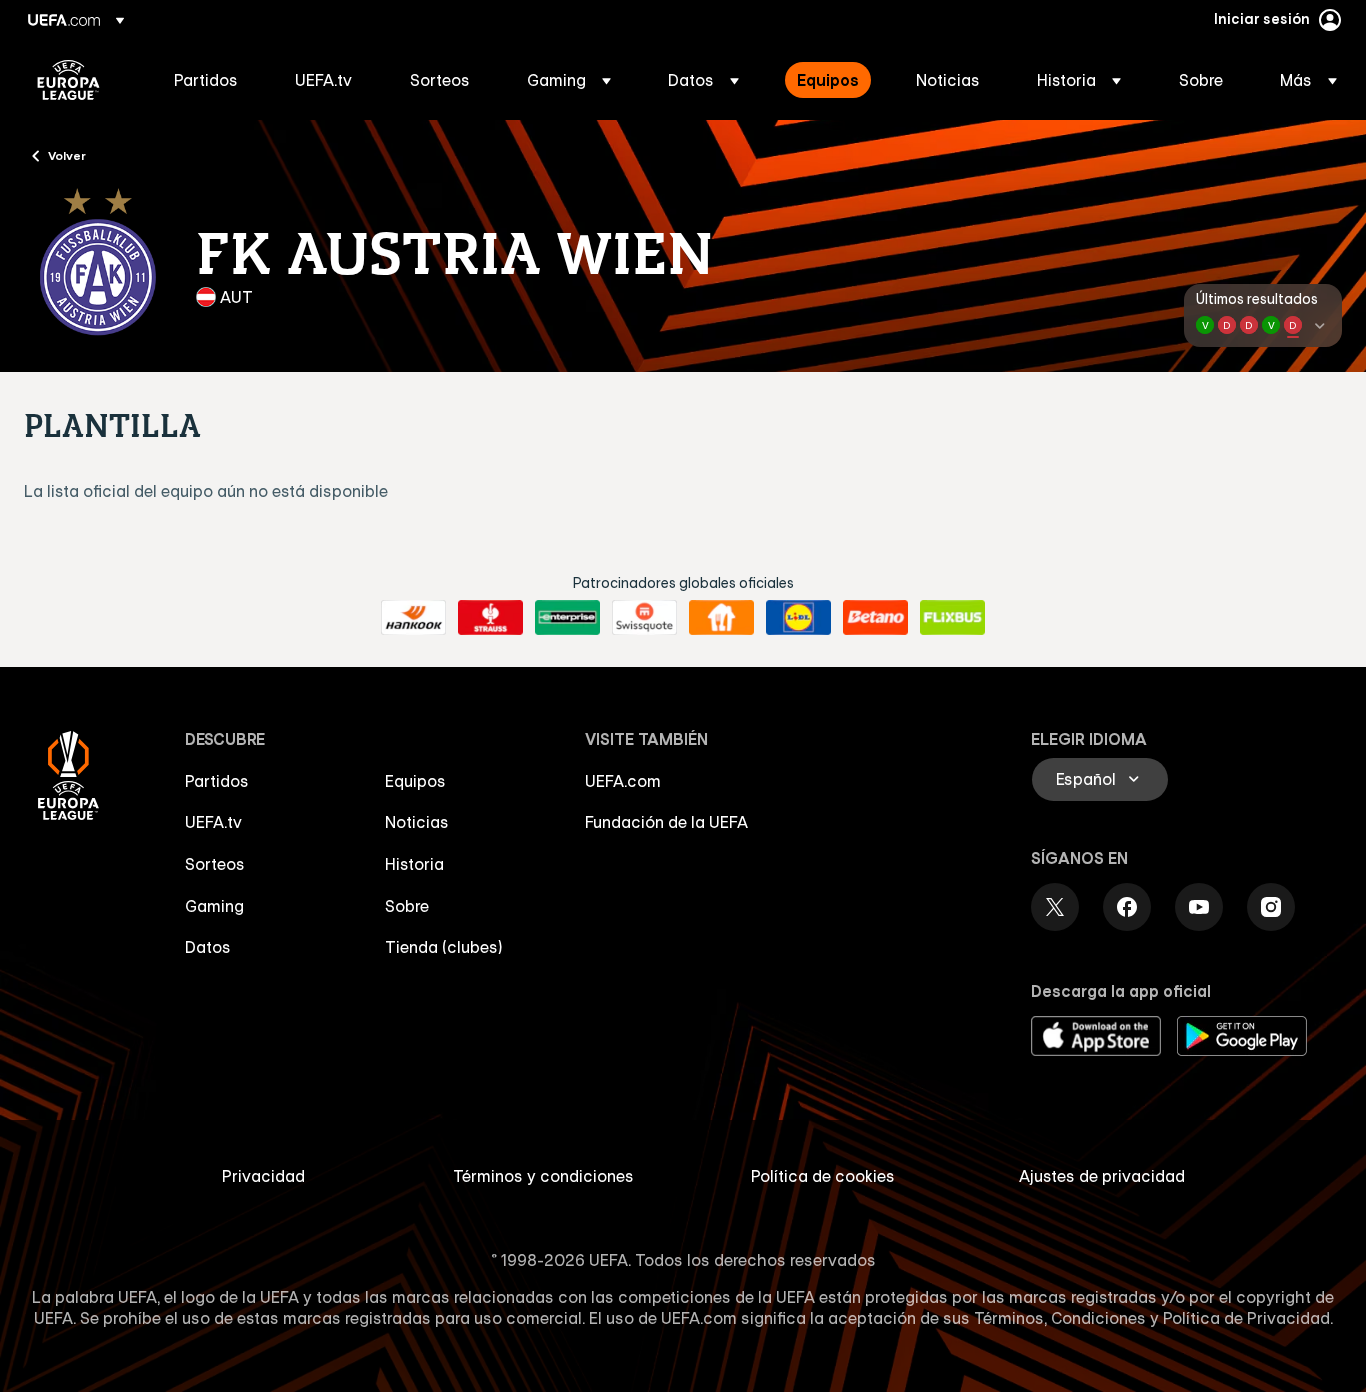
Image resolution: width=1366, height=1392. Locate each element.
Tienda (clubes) (444, 947)
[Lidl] (798, 618)
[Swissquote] (644, 618)
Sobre (407, 906)
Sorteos (215, 864)
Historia (414, 864)
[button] (569, 80)
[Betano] (875, 618)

===

Please output all the records above exactly, leaving out every picture.

- _REPLY TO THE EXERCISE_
Image resolution: width=1366, height=1392. Locate each element.
Tienda (clubes) (444, 947)
[Lidl] (798, 618)
[Swissquote] (644, 618)
Sobre (407, 906)
Sorteos (215, 864)
Historia (414, 864)
[button] (569, 80)
[Betano] (875, 618)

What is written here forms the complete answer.